The verifier also performs the boundary checks
$$\left\{\begin{array}{ll}
a_\textrm{end}(z)b_\textrm{end}(z) = c_\textrm{end}(z) + d_\textrm{end}(z)\\
a_\textrm{end}(z)\bar b_\textrm{end}(z) = c_\textrm{end}(z) - d_\textrm{end}(z)\\
\end{array}
\right.$$
**Early termination**
Notice that the above protocol can be terminated early to avoid unnecessary work and comminication. Indeed, as soon as the FFT costs for computing the quotients $q_1 = (ab - c - d)\big/Z_H$ and $q_2 = (a\bar b - c + d)\big/Z_H$ (here $Z_H$ is the vanishing polynomial on $H$) are deemed small enough the prover sends $q_1, q_2$ and the verifier checks
$$\left\{\begin{array}{ll}
q_1(z)Z_H(z) = a(z)b(z) - c(z) - d(z)\\
q_2(z)Z_H(z) = a(z)b(-z) - c(z) + d(z)\\
\end{array}
\right.$$
Notice that early termination allows for $|H_\textrm{init}|$ to not be a power of 2.
Assymptotically, since FFTs are $O(n \log n)$, one can terminate after $O(\log n - \log \log n)$ rounds.
**Hadamard square checks**
Notice that for Hadamard square checks we have $a=b$ and $(a \bar a)_e = 0$ which implies:
$$\left\{\begin{array}{ll}
a_\textrm{e} = b_\textrm{e}\\
a_\textrm{o} = b_\textrm{o}\\
c_\textrm{o} = d_\textrm{o}\\
\end{array}
\right.$$
This means the prover only needs to sends 5 (as opposed to 8) commitments at every round.
Notice also that two Hadamard square checks $a_1 = x_1^2, a_2^2 = x_2^2$ can be batched into one Hadamard square check.
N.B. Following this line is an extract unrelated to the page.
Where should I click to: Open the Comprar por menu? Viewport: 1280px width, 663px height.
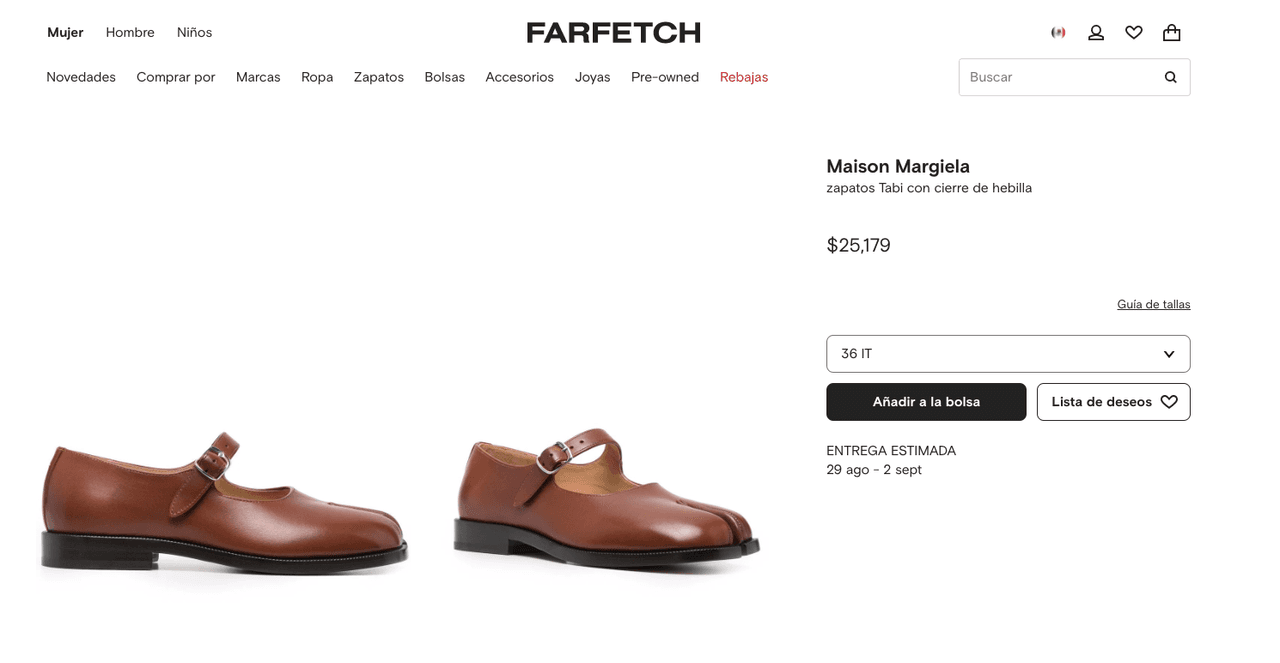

Indeed, if $r$ is a random verifier challenge and $a_* = a_1 + ra_2$ then
$$\left\{\begin{array}{ll}
a_1a_1 = c_{1} + d_{1}\\
a_1\bar a_1 = c_{1} - d_{1}\\
a_2a_2 = c_{2} + d_{2}\\
a_2\bar a_2 = c_{2} - d_{2}\\
a_1a_2 = c_{1,2} + d_{1,2}\\
a_1\bar a_2 = c_{1,2} - d_{1,2}\\
\end{array}
\right.\iff
\left\{\begin{array}{ll}
a_*a_* = (c_{1} + d_{1}) + r(c_{1,2} + d_{1,2}) + r^2(c_{2} + d_{2})\\
a_*\bar a_* = (c_{1} - d_{1}) + r(c_{1,2} - d_{1,2}) + r^2(c_{2} - d_{2})\\
\end{array}
\right.$$
This batching trick comes at the cost of two commitments to the $c_{1,2}, d_{1,2}$ corresponding to the cross-product $a_1a_2$.
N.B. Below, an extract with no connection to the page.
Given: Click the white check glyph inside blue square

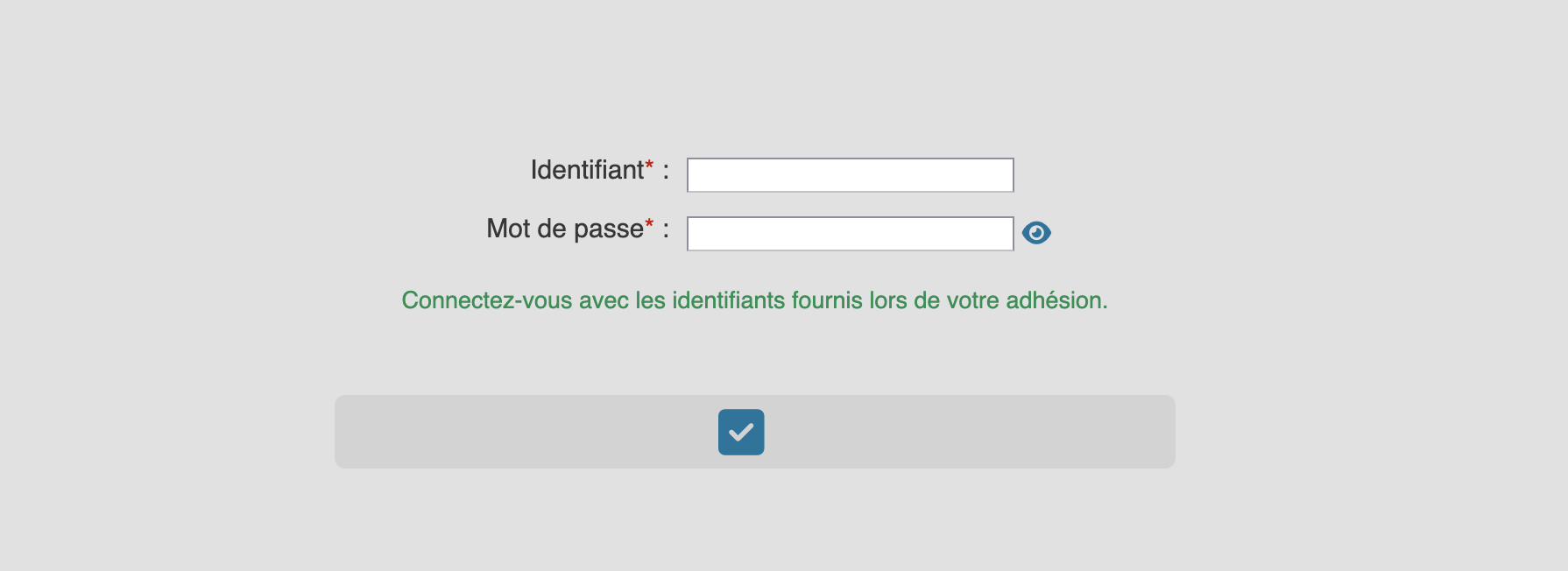Looking at the screenshot, I should coord(741,432).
Finally, notice that one multiplication check can be reduced to two square checks since $ab = \frac{(a + b)^2 - (a - b)^2}{4}$. Repeated reduction to squaring gates combined with batching allows for several Hadamard product checks to be batched into a single Hadamard square check.
**Appendix 1—proof of key lemma**
\begin{align*}
&\quad (1)\left\{\begin{array}{ll}
ab = c + d\\
a\bar b = c - d\\
\end{array}
\right.\textrm{ on }H\\
\iff
&\quad (2)\left\{\begin{array}{ll}
(ab)_\textrm{e} = (c + d)_\textrm{e}\\
(ab)_\textrm{o} = (c + d)_\textrm{o}\\
(a\bar b)_\textrm{e} = (c - d)_\textrm{e}\\
(a\bar b)_\textrm{o} = (c - d)_\textrm{o}\\
\end{array}
\right.\textrm{ on }H'\\
\iff
&\quad (3)\left\{\begin{array}{ll}
a_\textrm{e}b_\textrm{e} + Xa_\textrm{o}b_\textrm{o} = c_\textrm{e} + d_\textrm{e}\\
a_\textrm{o}b_\textrm{e} + a_\textrm{e}b_\textrm{o} = c_\textrm{o} + d_\textrm{o}\\
a_\textrm{e}b_\textrm{e} - Xa_\textrm{o}b_\textrm{o} = c_\textrm{e} - d_\textrm{e}\\
a_\textrm{o}b_\textrm{e} - a_\textrm{e}b_\textrm{o} = c_\textrm{o} - d_\textrm{o}\\
\end{array}
\right.\textrm{ on }H'\\
\iff
&\quad (4)\left\{\begin{array}{ll}
a_\textrm{e}b_\textrm{e} = c_\textrm{e}\\
a_\textrm{o}b_\textrm{e} = c_\textrm{o}\\
a_\textrm{e}b_\textrm{o} = d_\textrm{o}\\
a_\textrm{o}b_\textrm{o} = d_\textrm{e}/X\\
\end{array}
\right.\textrm{ on }H'\\
\iff
&\quad (5)\left\{\begin{array}{ll}
(a_\textrm{e} + ra_\textrm{o})(b_\textrm{e} + rb_\textrm{o}) = c_\textrm{e} + r(c_\textrm{o} + d_\textrm{o}) + r^2d_\textrm{e}/X\\
(a_\textrm{e} + ra_\textrm{o})(b_\textrm{e} - rb_\textrm{o}) = c_\textrm{e} + r(c_\textrm{o} - d_\textrm{o}) - r^2d_\textrm{e}/X\\
\end{array}
\right.\textrm{ on }H'\\
\iff
&\quad (6)\left\{\begin{array}{ll}
a'b' = c' + d'\\
a'\bar b' = c' - d'\\
\end{array}
\right.\textrm{ on }H'\\
\end{align*}
$(1) \iff (2)$ follows from the definition of even-odd parts
$(2) \iff (3)$ follows from basic arithmetic (expanding)
$(3) \iff (4)$ follows from basic arithmetic (rearranging)
$(4) \iff (5)$ follows from the Schwartz-Zippel lemma
$(5) \iff (6)$ follows from the definition of $a', b', c', d'$